【五輪予想図】どうやって決まる?東京五輪、各局放送権

 五輪の中継はNHKや民放各局などが放送し、名場面や感動の瞬間を視聴者に伝えている。大きな役割りを担う各局は多数の種目がある中で、各競技の放送権をどのように決めているのだろうか。

 放送権取得は数年前から始まる。2014年6月、NHKと民放で構成される放送機構「ジャパンコンソーシアム(JC)」が18~24年の五輪4大会の放送権を計1100億円で一括取得することを、国際オリンピック委員会(IOC)と合意。20年の東京夏季五輪は18年の平昌冬季五輪と合わせて計660億円という内訳だった。

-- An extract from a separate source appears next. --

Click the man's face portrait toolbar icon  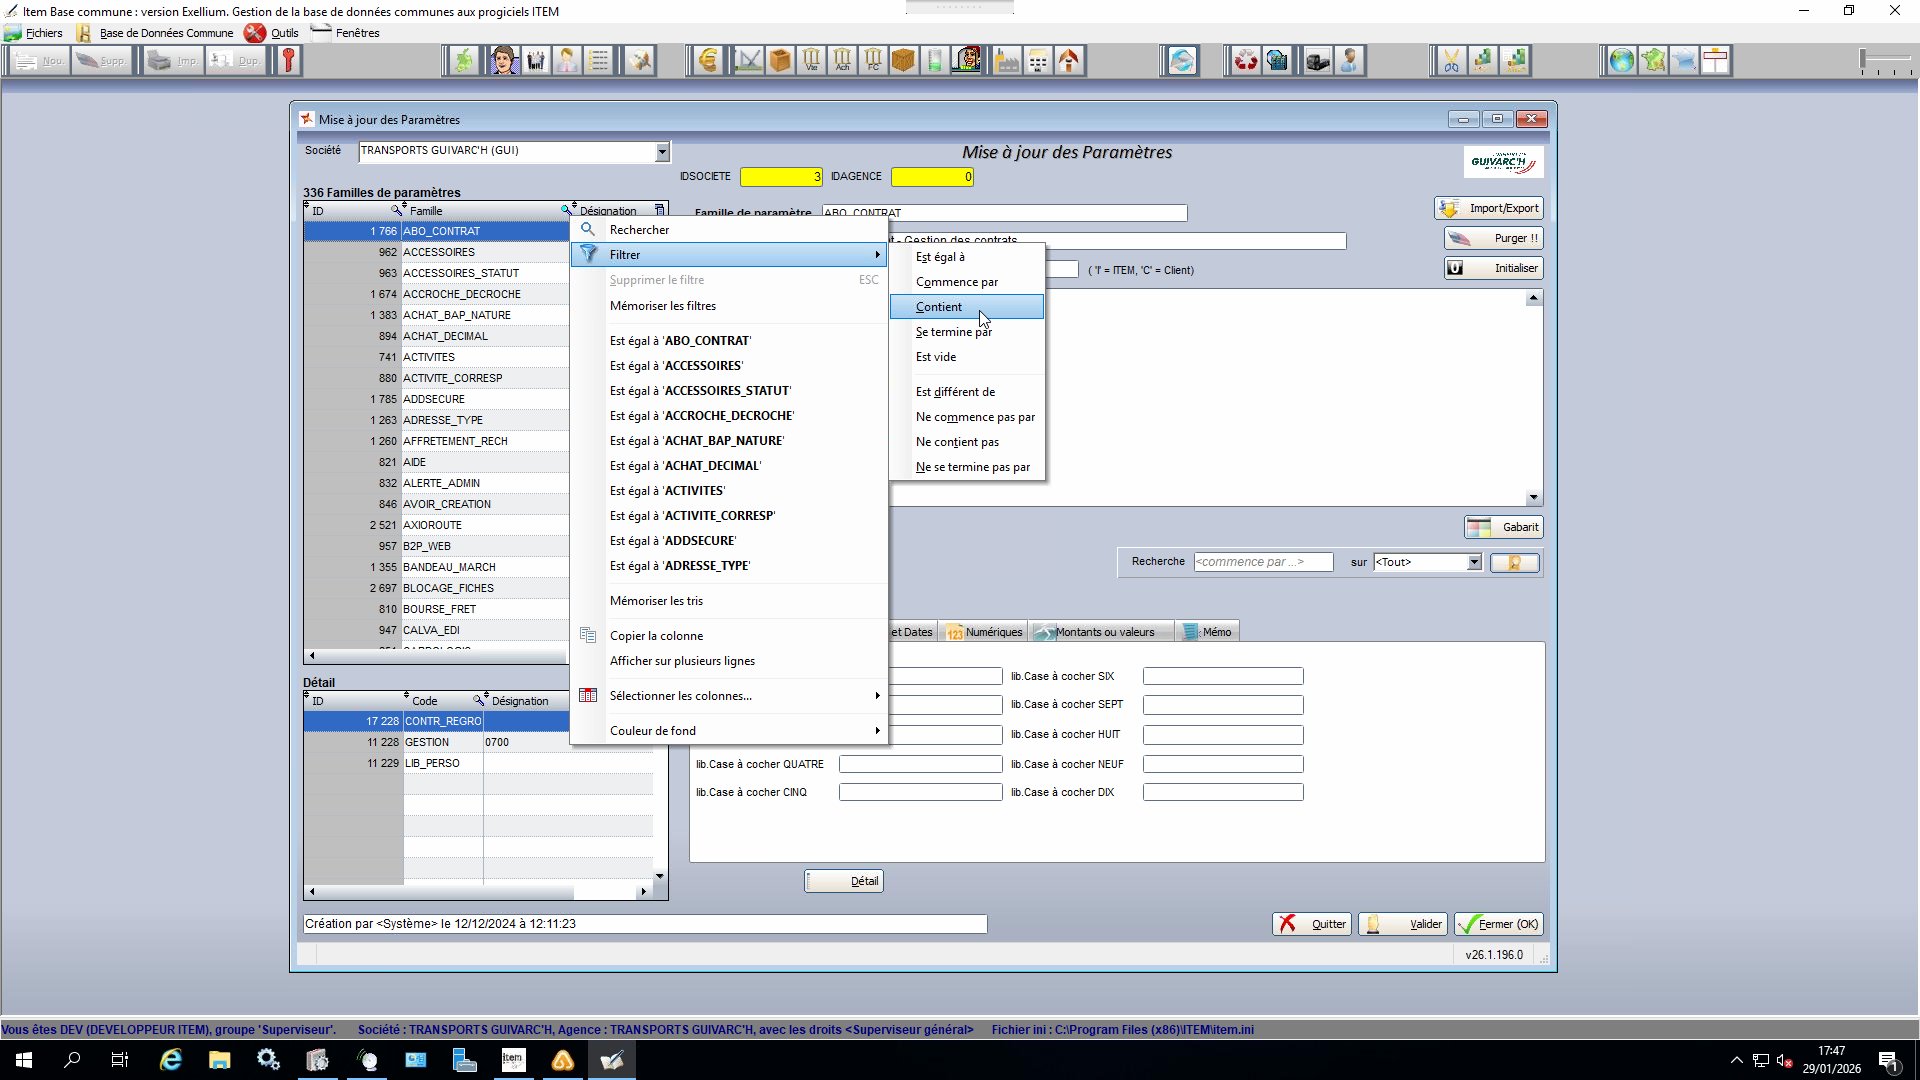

 一般的には競技日程が決まると、第一段階としてNHKと民放連で話し合い、放送種目を割り振る。第二段階で民放5局が各競技をバランスよくまとめてパッケージ化した放送権を抽選順に選ぶ。

 NHKと民放連によると、各大会ごとに割り振る日程は異なるといい、東京五輪については、これから徐々に決まっていくという。

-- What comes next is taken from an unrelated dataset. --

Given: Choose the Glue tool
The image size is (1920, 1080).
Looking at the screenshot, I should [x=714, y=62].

 複数のテレビ局関係者によると、民放間の五輪放送権は各競技がパッケージ化された「中身の見える福袋」を選ぶといい、「今回も同じ形になると思います」と想定している。

 各局は視聴率が期待できる種目の獲得へ向けて戦略を練り、抽選には編成局長やスポーツ局長の出席が多いという。テレビ朝日なら水泳、TBSなら陸上、フジテレビなら柔道など、各局は自局で放送してきた種目の入っている“福袋”に注目する。現場が中継のノウハウを持つ競技を望む一方、編成はその種目の放送時間が元々、視聴率を取れている場合、違う時間帯の種目で勝負したいとも考える。局内でも意見が割れるなど、選択は一筋縄ではいかない。

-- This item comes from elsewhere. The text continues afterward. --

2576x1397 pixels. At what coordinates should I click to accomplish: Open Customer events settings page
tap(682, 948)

 人気種目は一発勝負でメダルが決まる男女マラソンという。ただ、東京五輪は男女ともに日曜の早朝放送。ゴールデン帯でない早朝を避けるか、休日の日曜朝なら早起きして見る人も多いと捉えるか、迷いどころという。

 放送種目は違えど、放送界全体で五輪を盛り上げていくことに変わりはない。中継アナウンサーは専門知識を持つ競技によって事前に割り振るため、他局で実況することもある。局の垣根を越え、今回も一体となって東京五輪の感動を伝えていく。